Welcome to B&B. Aww what a lovely story .. so glad to hear that you managed to conceive so quickly .. and he is gorgeous.


----------



## Arcanegirl

Welcome to Baby and bump becky!
Its good to hear pcos sucess stories, gives me hope


----------



## Caroline

Hello and welcome to BnB. Congratulations on your son. My DD is 12 weeks old on Tuesday.


----------



## Jo

:hi: Hi Becky, Welcome to B'N'B
Is great to see you here


----------



## bexxie

hey i know you,lol

I knew you had Austin and having been dying to say hi so HIIIIIIIIIIIIIIII

bexxie


----------



## MummyBecky

Thanks for a warm welcome! I've know about the forum for a while but for some reason have never ventured in... but here I am now! :happydance: 

Arcanegirl - I think we met at Roundhay Park in Leeds last year? Jo you were there too with your gorgeous little boy.

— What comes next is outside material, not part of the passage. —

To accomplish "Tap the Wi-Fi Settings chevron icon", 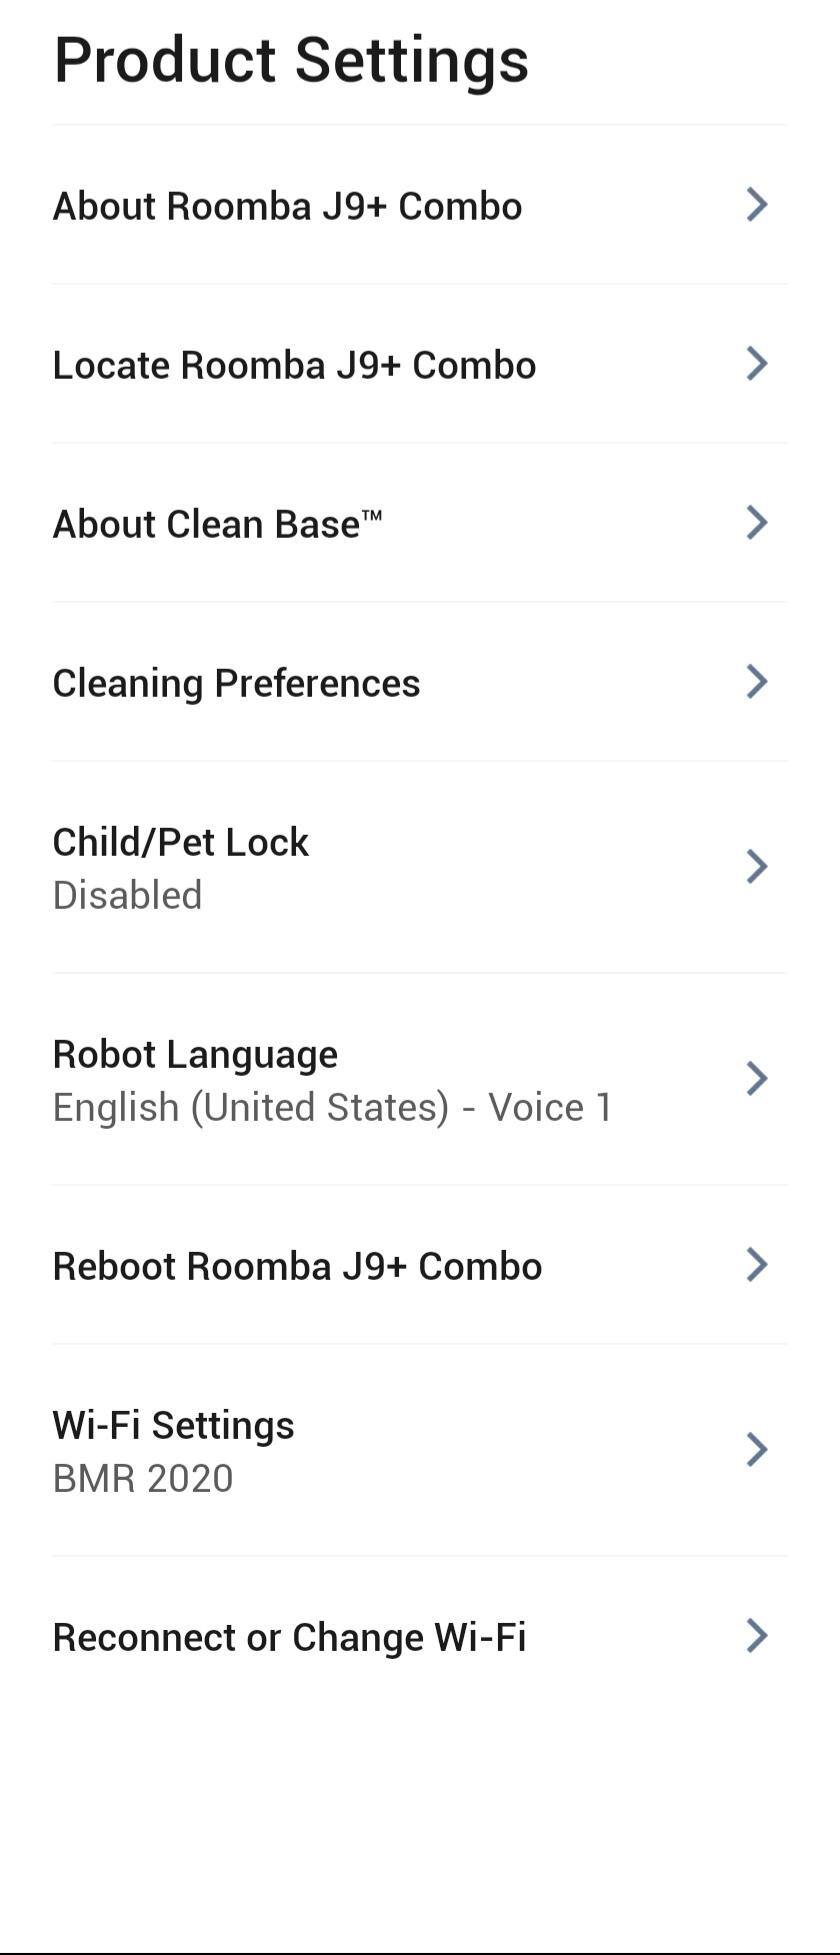I will click(757, 1450).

Hello to everyone else, I know I'll be very happy here (when my boy lets me get a minute to come online...) 

Bx


----------



## Arcanegirl

Yep it was me, just sent you a pm about that lol!


----------



## Wobbles

Hi Becky

Welcome to BabyandBump

x


----------



## Imi

Welcome to BnB

xxx


----------



## Lauz_1601

hi backy we have met too!I was at roundhay park, you know I thought I recognised your face from the picture! were you pg at the meet ? or were you TTC then ?

good to see you on the forum, your son is a cutie, hopefully talk some more


----------



## Arcanegirl

I think she was jsut over 12 weeks, i remember the scan pic being passed around lol!


----------



## Iwantone!!!

ello welcome tobnb


----------



## wannabmum

:hi: Welcome to BnB and Congrats on ur BFP :happydance: 

STACEY XX


----------



## Yummy Mummy Nat

Hello there and welcome to B&B :D


----------



## Suz

:hi: Hiya Becky,

Welcome to BnB.


----------



## Helen

Hiya Becky! :hi:

Nice to see you on here. 

H

xx


----------



## KX

Hi and welcome to the forum x:hi:


----------



## Tilly

Aww, congrats :D

Welcome


----------



## StirCrazy

:hi:


----------



## Mango

Hi Becky! Congrats on your lil one and welcome to BnB!


----------



## danielle19

hi becky 
ure wee boy is so cute


----------



## luckyme225

Congratulations on your son! He is a cutie! Oh, and welcome of course, haha!


----------